When licensing negotiations broke down, State Street filed suit claiming SFG's patent was invalid. Visa and MasterCard, filing friend of the court briefs, sided with State Street.

The financial services community claimed SFG's new model was a threat to its operational freedom.

(Ironically, it was Merrill Lynch who sued Paine Weber to protect its patent relating to its Cash Management Account, setting a precedent for software patent protection.)

But the software companies argued that they needed the creative latitude to protect innovation. Without patent protection, they claimed it would be difficult to finance the development of new products, concepts and technology. Lining up behind SFG were software industry titans.

The trial court agreed with State Street, holding the patent invalid because the invention involved software for the mathematical processing of data and because that processing amounted to a method of doing business.

An appeals court overturned the decision and held that inventions based on mathematical algorithms, formulas, or calculations can be patented so long as they produce a "useful, concrete and tangible result." The court also held that business methods were patentable, expanding the definition of what can be protected to include new business methods.

The ruling gave innovators a new tool to enhance their value, and small companies who pioneer new business models now can conduct business on an equal footing with competitors many times their size.

Large companies which rely on their size alone realize they are vulnerable. Small businesses that protect their ideas are now much more of a threat than they previously could have been. The courts have protected what a company is doing, not just how its equipment operates.

The response from the financial services sector has finally kicked in.

Through the end of 2003, Bank Technology News reported that Citicorp had filed 63 published patent applications, Visa had filed 35, Merrill Lynch had filed 24 and JP Morgan had filed 15.

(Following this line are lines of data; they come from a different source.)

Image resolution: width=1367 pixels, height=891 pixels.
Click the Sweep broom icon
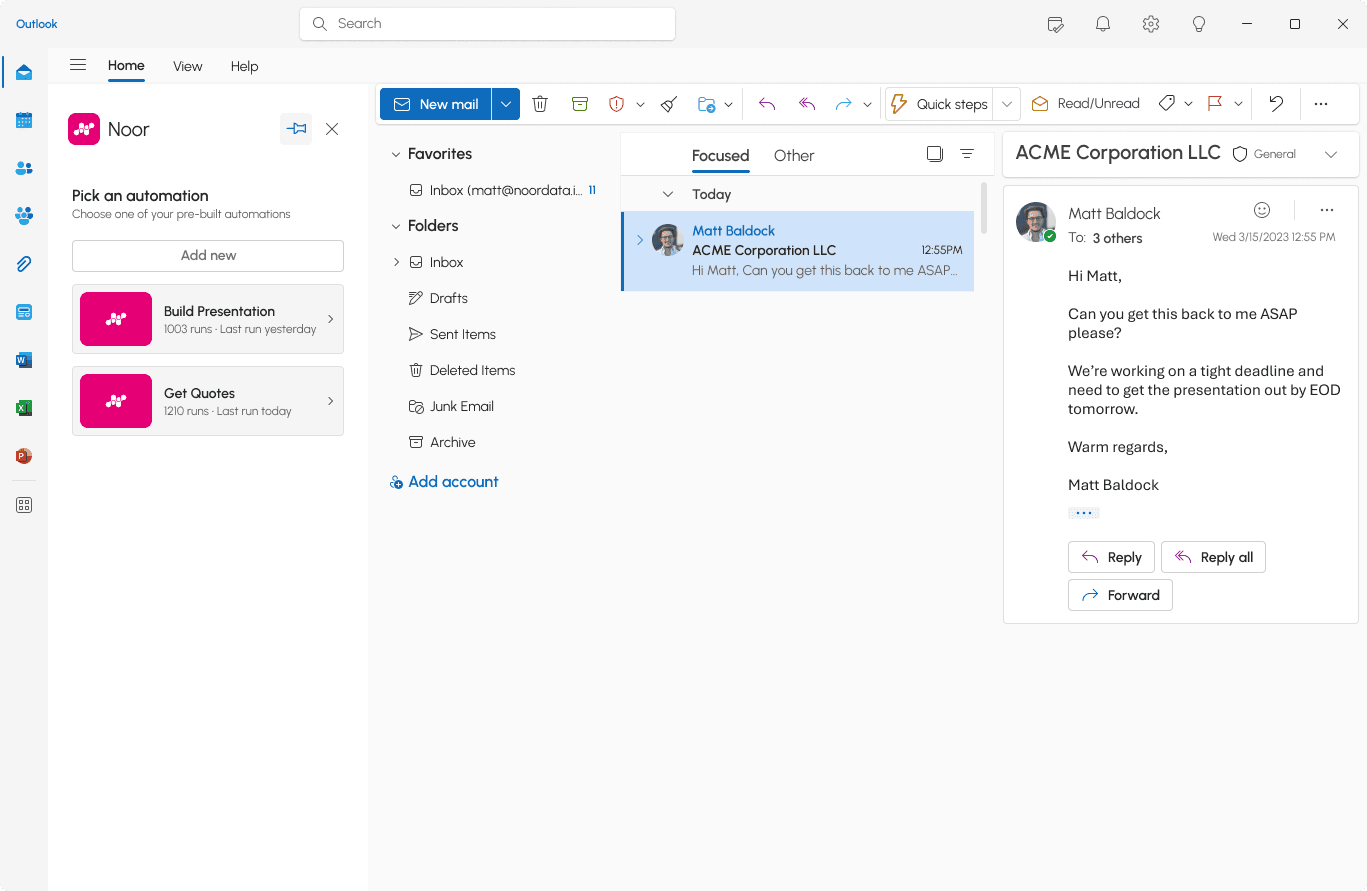pyautogui.click(x=669, y=104)
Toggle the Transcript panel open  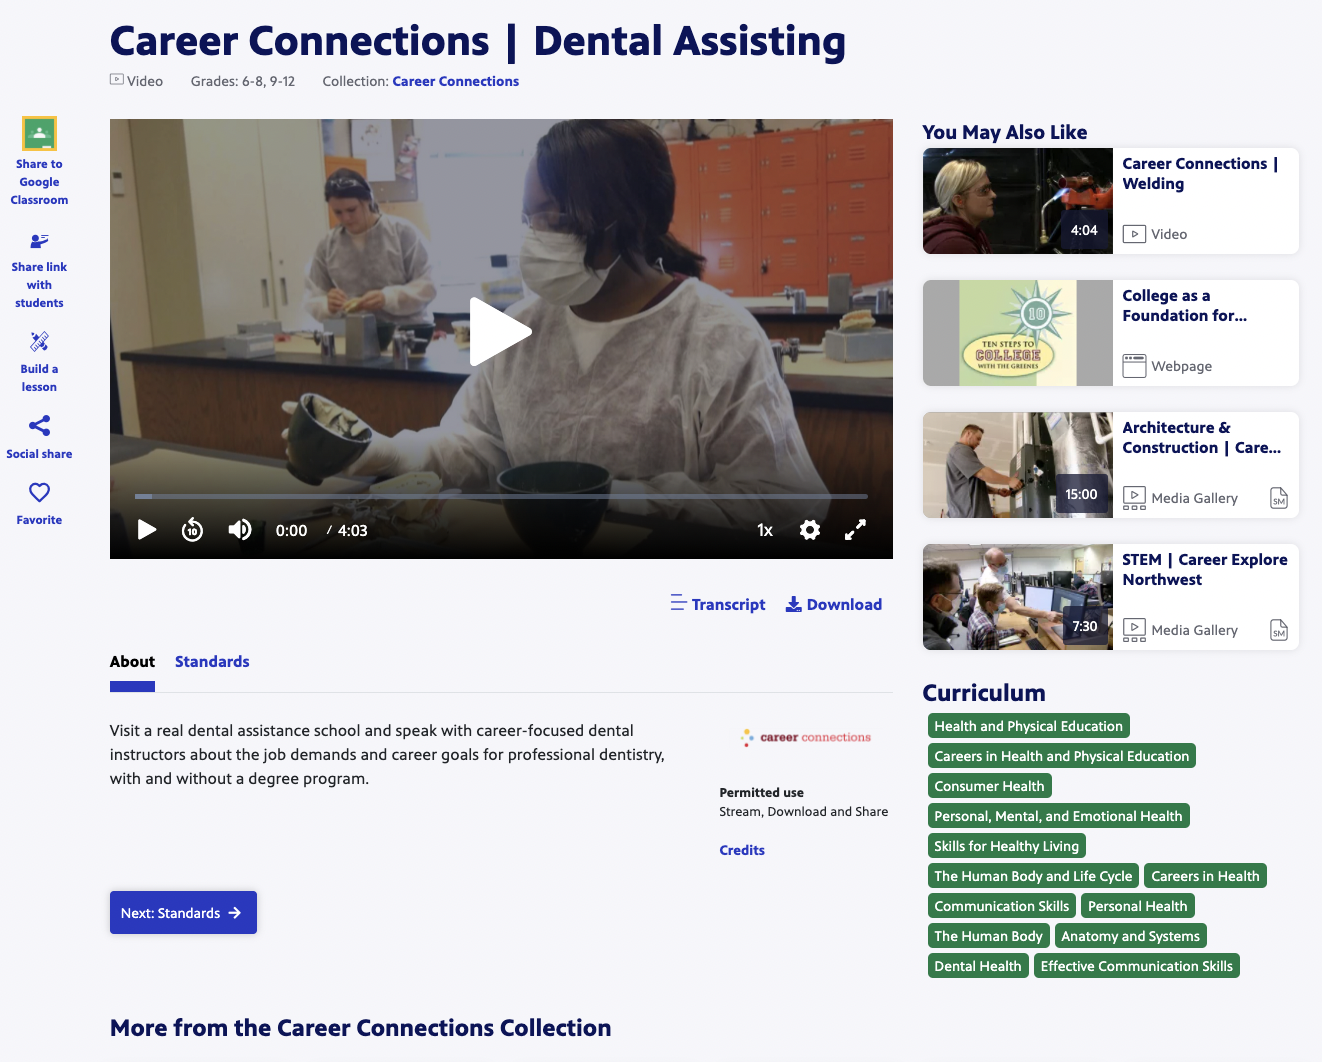coord(717,604)
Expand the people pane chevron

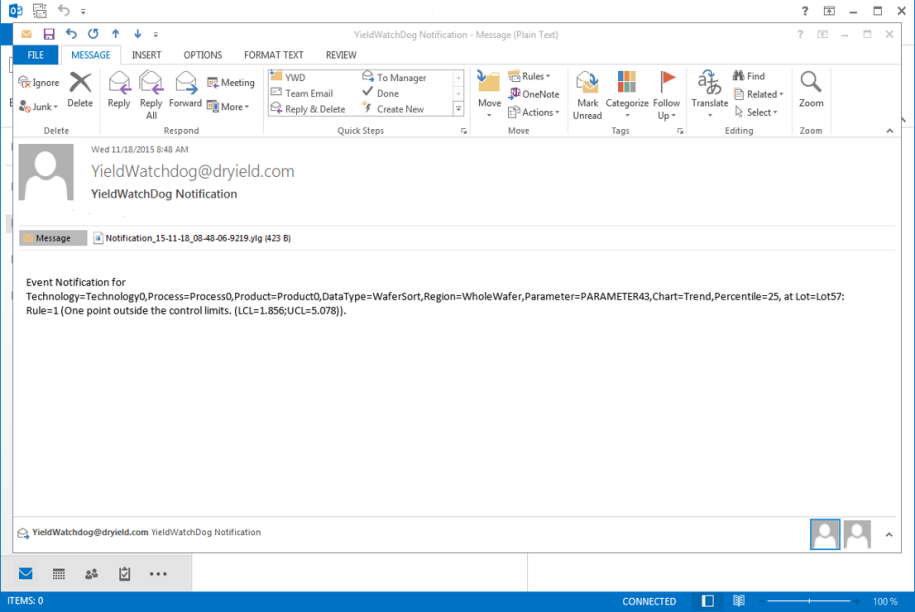888,535
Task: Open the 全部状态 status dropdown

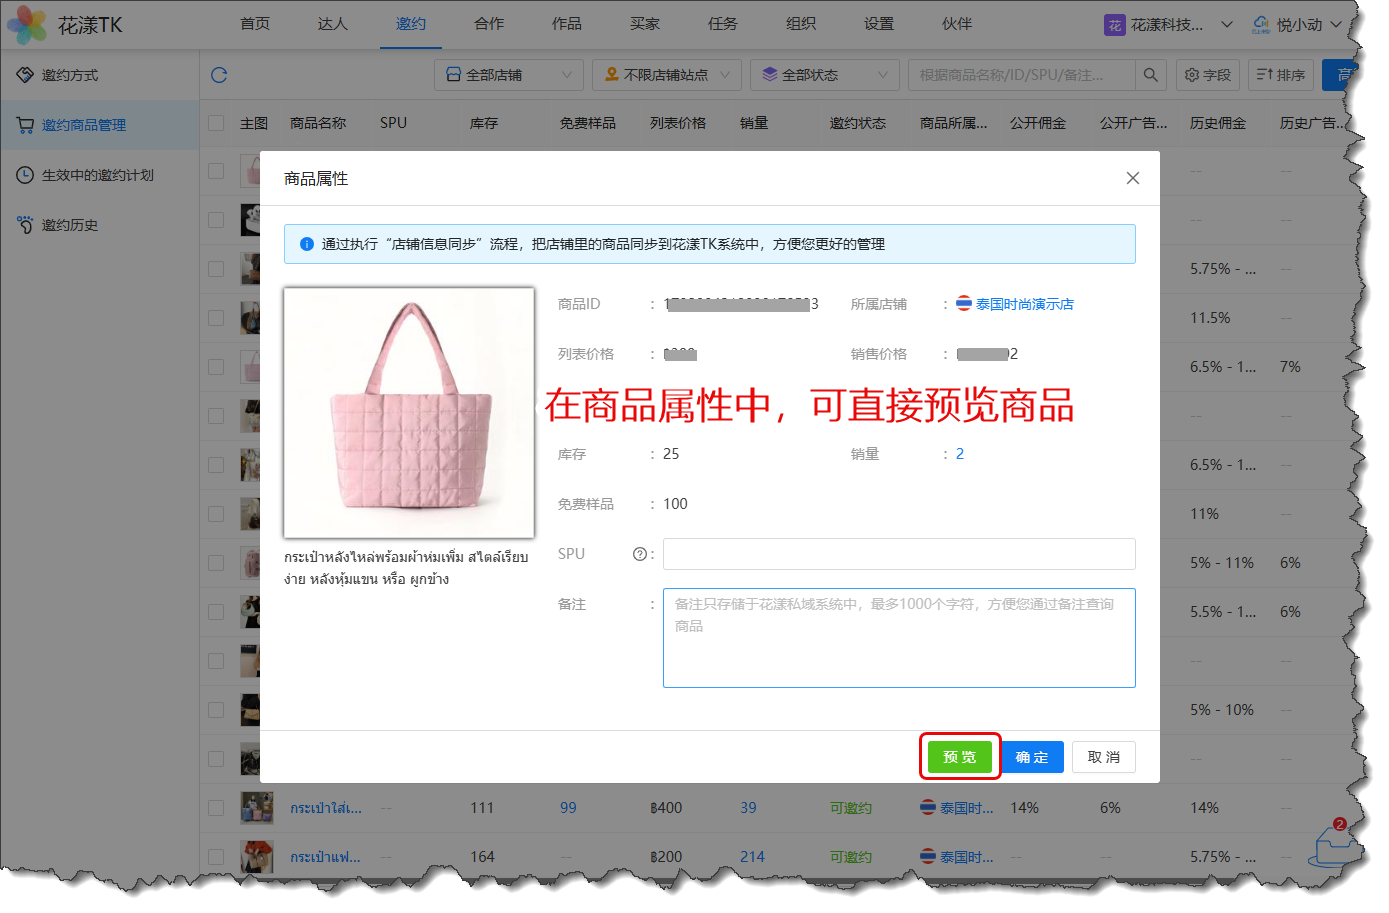Action: [824, 75]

A FLURRY OF INSURANCE-RELATED FILINGS

The insurance and risk management industries have not been far behind. In the past few years, filings with the U.S. Patent & Trademark Office protecting ideas and business processes germane to the insurance industry include:

-HFN Inc., Oak Brook, Ill., has filed a patent on a system that automatically reprises insurance claims.

-Graff-Ross Holdings, Chicago, Ill., has filed a patent for "a method for producing a valuation of a fractional interest" in a property.

-ZipRealty Inc., Emeryville, Calif., has filed a patent for a method and system for "providing account values in an annuity with life contingencies."

-James B. Glaser of Sharon, Mass., has filed a patent for a system that would allow consumers to direct the points earned with a credit card purchase to be redirected into an investment vehicle, including an insurance policy.

-A patent application on file would create insurance incentives to encourage consumers to use seat belts.

-Another patent application would create a system for managing insurance information, including claim reporting tools.

-Another application would create an insured warranty system for covering loan repayments in the event of disability.

-AIG has filed an application to patent an insurance policy that would cover the decommissioning of nuclear reactors.

-One patent application would create a method of calculating a premium on a life policy using claims from health insurance.

-Other patent applications would create a system and method to better market insurance products, and a system and method for underwriting insurance.

Patent applications now cover everything from contract terms to underwriting to administration and investment.

Some say the U.S. patent system is no place for the Davids and Goliaths of the financial services sector to settle their intellectual differences.

Management, however, may not have a choice. Until Congress or the Supreme Court decide otherwise, every invention, including insurance and risk management methods, is grist for the patent mill.

STEVE HENRY is chairman of the IP Transactions Group at Wolf Greenfield (Boston), an intellectual property law firm.